[WORK TASK] Please print, exactly as written, the line containing "Task: Expand the Karten entdecken panel" and each line after it through the end of the material; pictures stay out.

========

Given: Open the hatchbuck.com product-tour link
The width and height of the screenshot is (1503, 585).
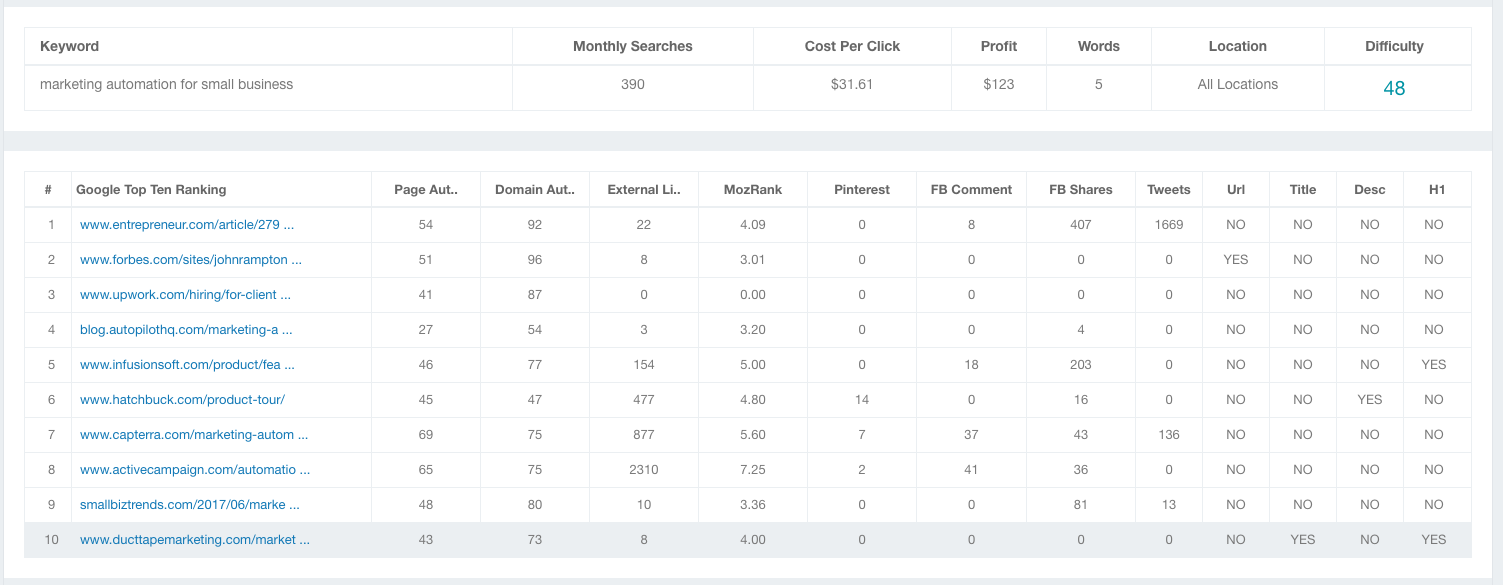Looking at the screenshot, I should [x=182, y=400].
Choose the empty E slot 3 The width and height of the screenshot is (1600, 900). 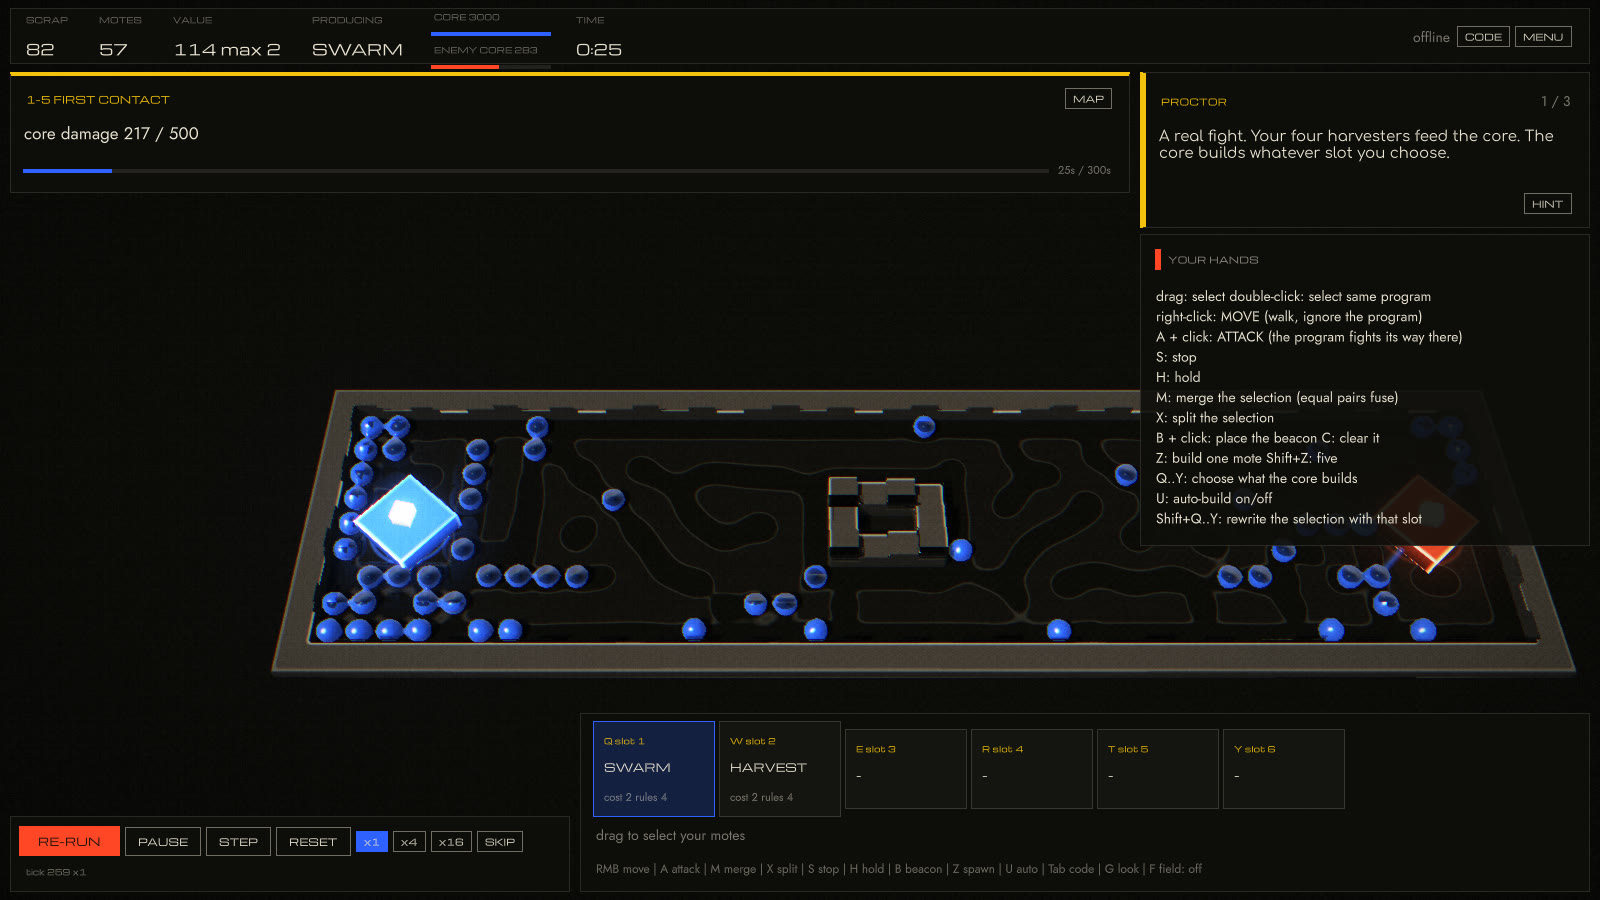(x=906, y=769)
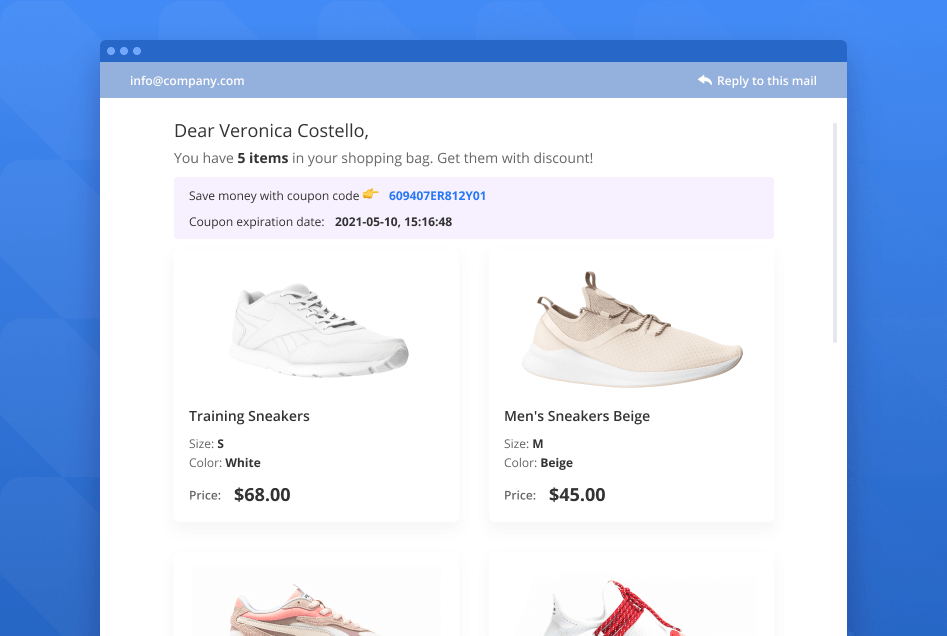
Task: Click coupon code 609407ER812Y01
Action: 437,196
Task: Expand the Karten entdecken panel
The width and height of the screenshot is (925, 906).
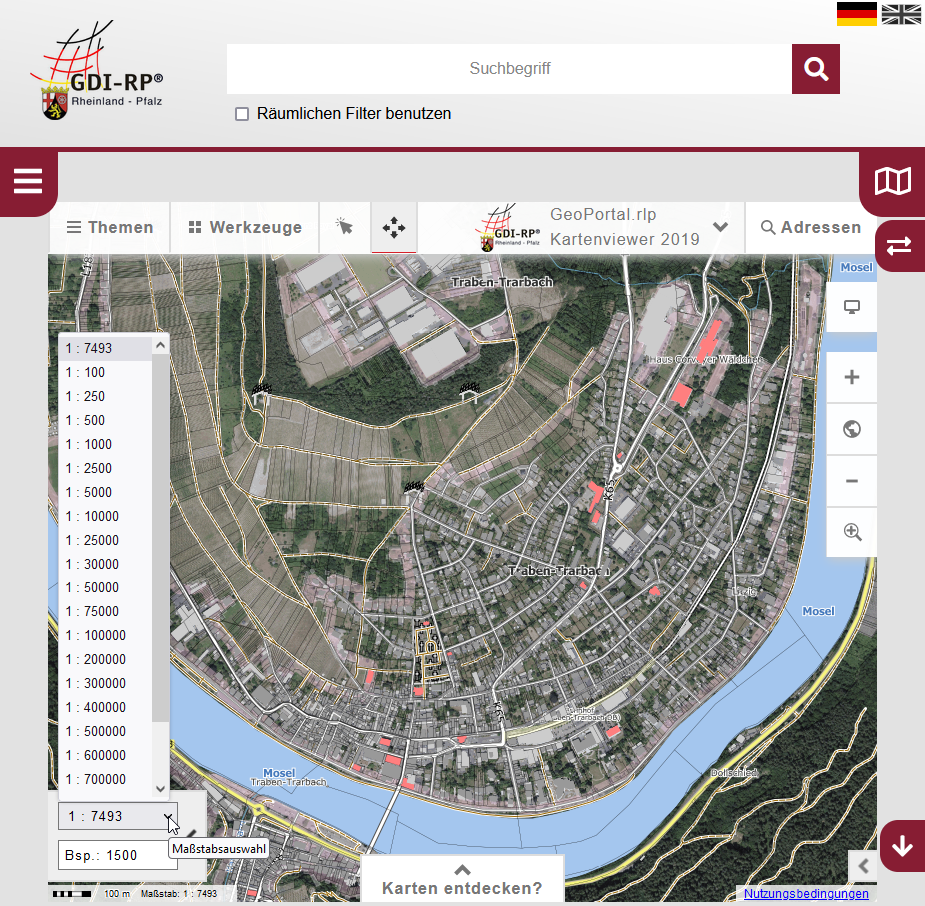Action: pos(462,879)
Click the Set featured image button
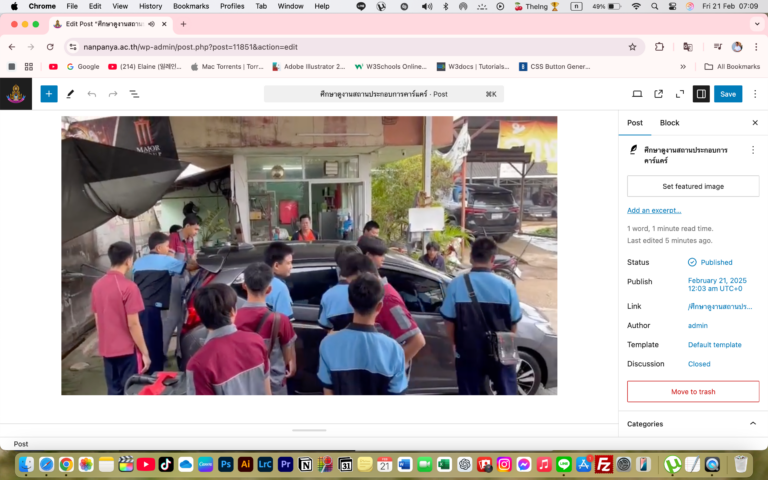The height and width of the screenshot is (480, 768). pos(693,186)
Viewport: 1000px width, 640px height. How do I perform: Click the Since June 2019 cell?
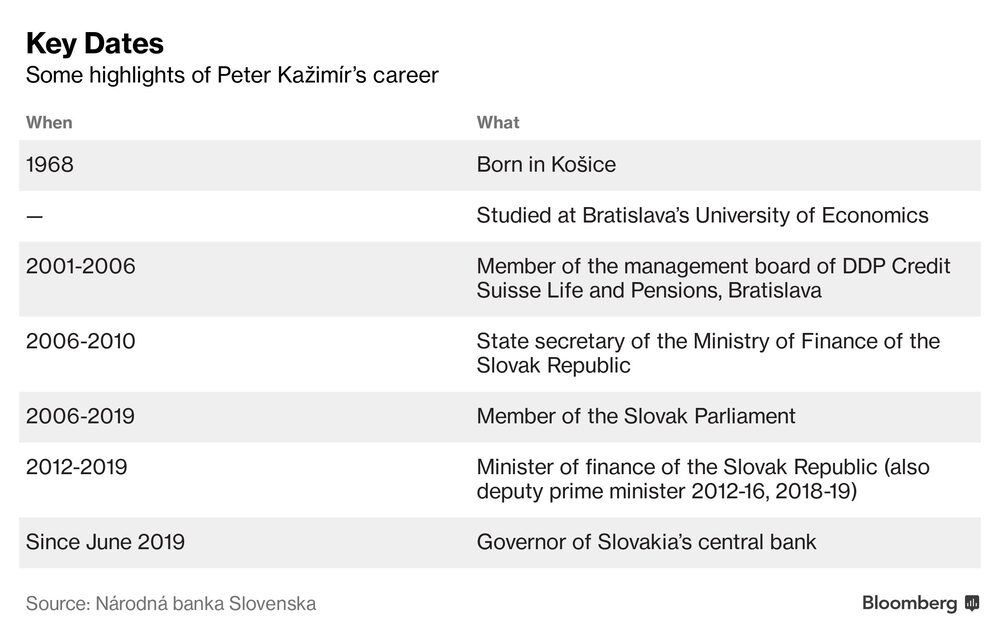[105, 542]
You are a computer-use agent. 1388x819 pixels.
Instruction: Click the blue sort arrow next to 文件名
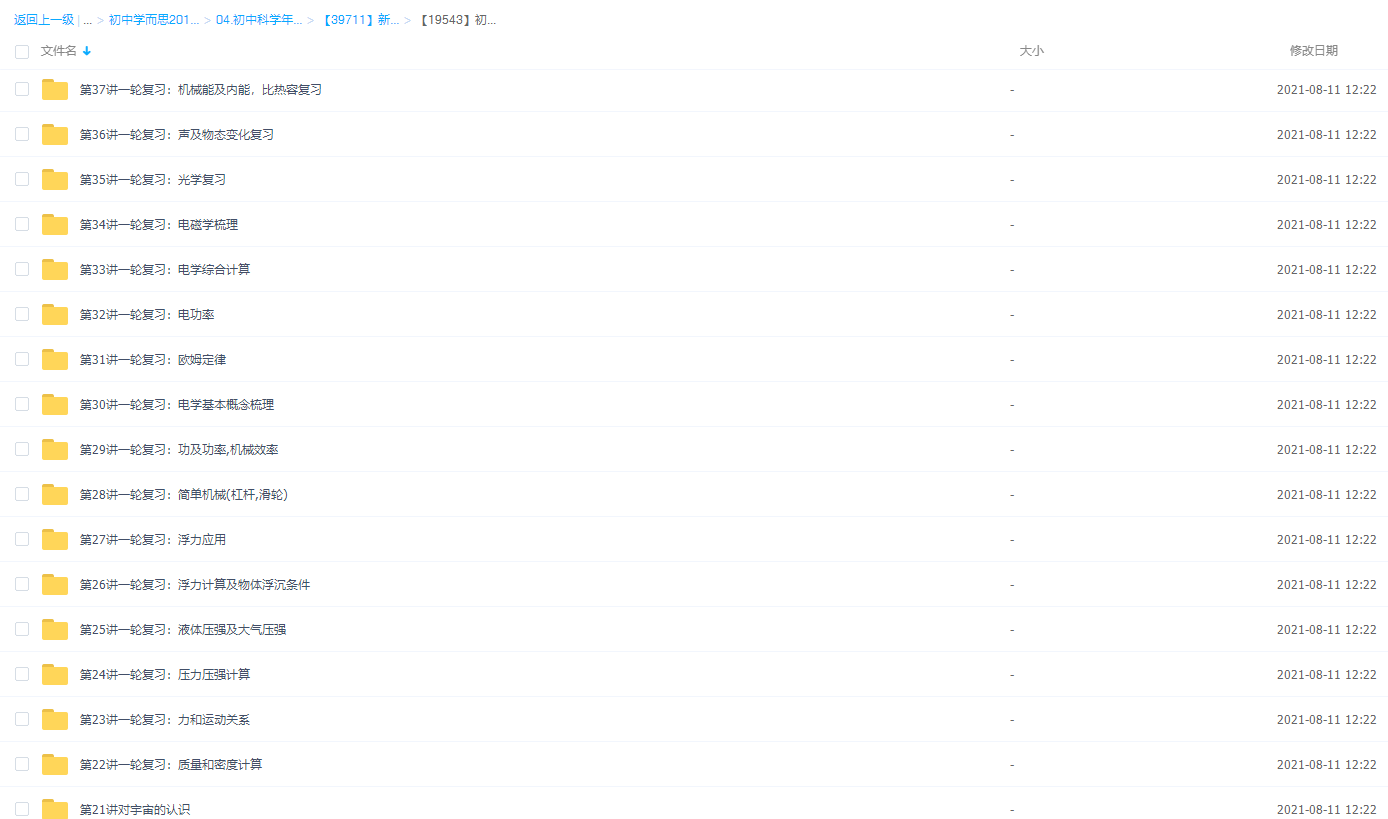(x=87, y=51)
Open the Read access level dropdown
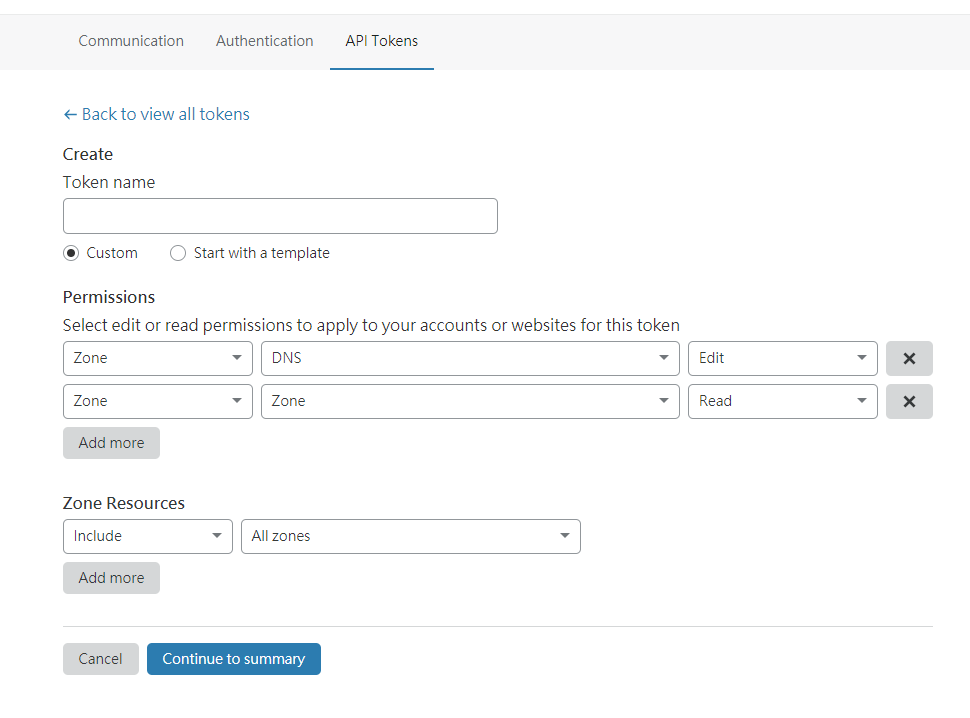The image size is (970, 718). pyautogui.click(x=782, y=401)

========

[WRITTEN RESPONSE]
Task: Expand the Karten entdecken panel
The width and height of the screenshot is (925, 906).
Action: pos(462,879)
Click the Set featured image button
The height and width of the screenshot is (480, 768). pos(693,186)
Viewport: 1000px width, 640px height. How do I perform: Click the Since June 2019 cell?
[105, 542]
You are a computer-use agent. 1388x819 pixels.
Instruction: Click the blue sort arrow next to 文件名
(x=87, y=51)
Open the Read access level dropdown
The image size is (970, 718). pyautogui.click(x=782, y=401)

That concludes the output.